### Task to complete
A line below contains "Click the (1)", and a later one contains "Image resolution: width=989". Repeat both, with every line between them, exactly.

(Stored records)

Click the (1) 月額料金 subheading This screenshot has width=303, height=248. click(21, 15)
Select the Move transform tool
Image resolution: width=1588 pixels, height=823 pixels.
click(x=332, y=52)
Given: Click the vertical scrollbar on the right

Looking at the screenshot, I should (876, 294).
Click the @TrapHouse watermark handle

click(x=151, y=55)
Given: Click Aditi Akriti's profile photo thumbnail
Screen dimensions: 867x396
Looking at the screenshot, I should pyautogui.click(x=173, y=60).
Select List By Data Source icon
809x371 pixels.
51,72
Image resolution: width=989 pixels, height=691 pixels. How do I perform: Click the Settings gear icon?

--

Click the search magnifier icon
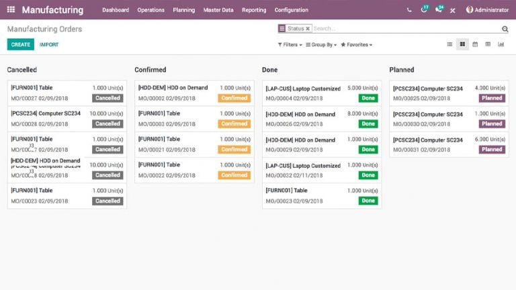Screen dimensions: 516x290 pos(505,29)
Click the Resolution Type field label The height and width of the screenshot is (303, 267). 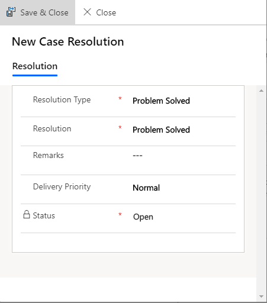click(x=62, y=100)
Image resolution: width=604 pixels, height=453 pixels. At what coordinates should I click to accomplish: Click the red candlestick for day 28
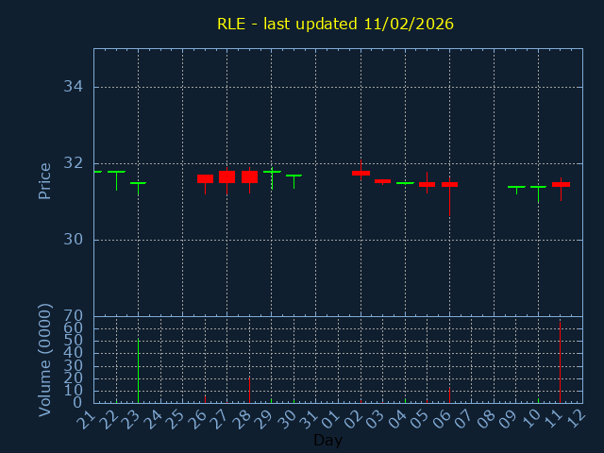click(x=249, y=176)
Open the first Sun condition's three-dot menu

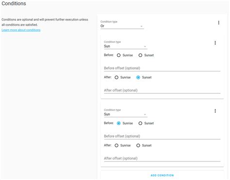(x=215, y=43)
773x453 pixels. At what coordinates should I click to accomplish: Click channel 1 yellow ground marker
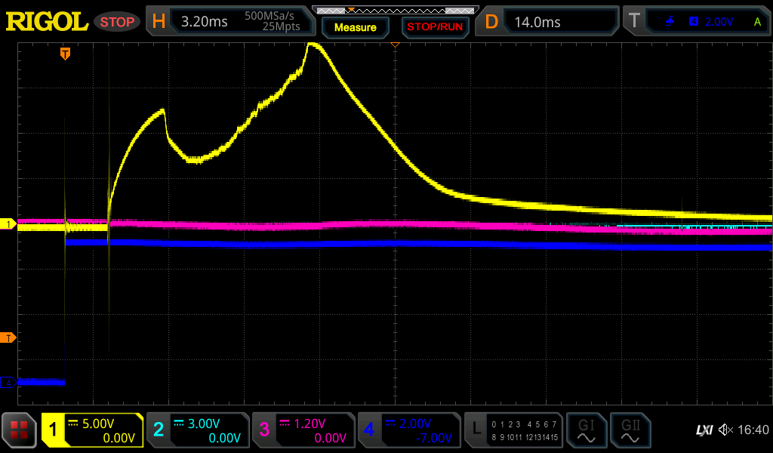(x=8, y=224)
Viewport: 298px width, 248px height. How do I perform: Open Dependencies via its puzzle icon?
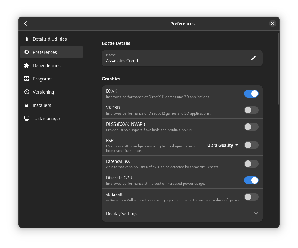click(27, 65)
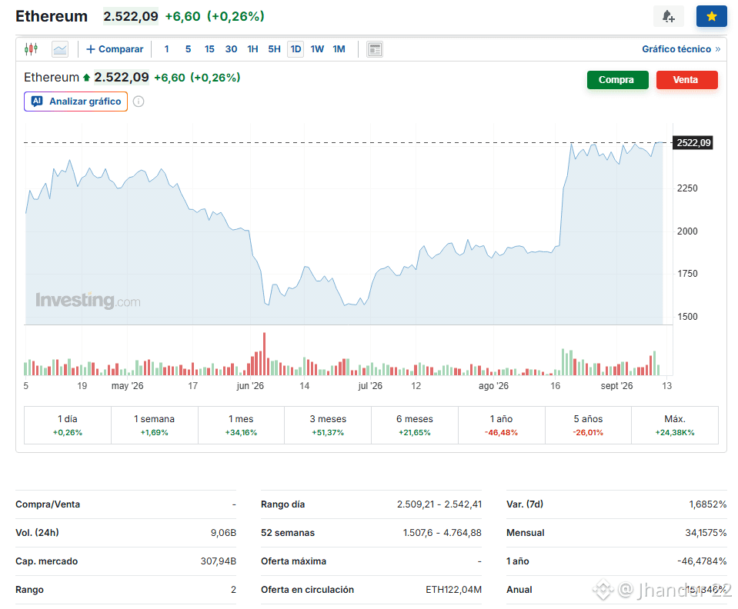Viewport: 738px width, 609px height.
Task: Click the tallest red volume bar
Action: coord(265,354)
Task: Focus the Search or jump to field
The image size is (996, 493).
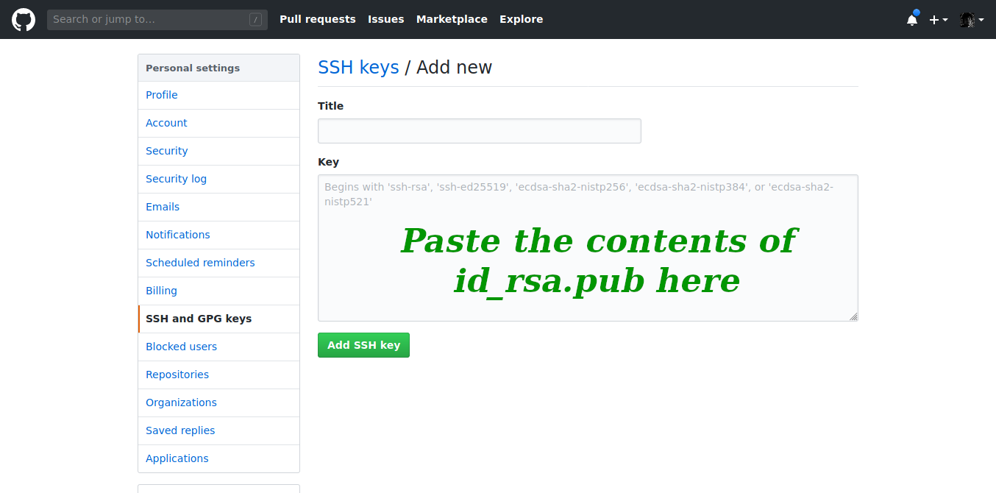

### Output
Click the (1) 月額料金 subheading This screenshot has width=303, height=248. click(21, 15)
Select the Move transform tool
Image resolution: width=1588 pixels, height=823 pixels.
click(x=332, y=52)
Given: Click the vertical scrollbar on the right

Looking at the screenshot, I should (876, 294).
Click the @TrapHouse watermark handle

click(x=151, y=55)
Given: Click Aditi Akriti's profile photo thumbnail
Screen dimensions: 867x396
Looking at the screenshot, I should pyautogui.click(x=173, y=60).
Select List By Data Source icon
809x371 pixels.
51,72
Image resolution: width=989 pixels, height=691 pixels. How do I perform: Click the Settings gear icon?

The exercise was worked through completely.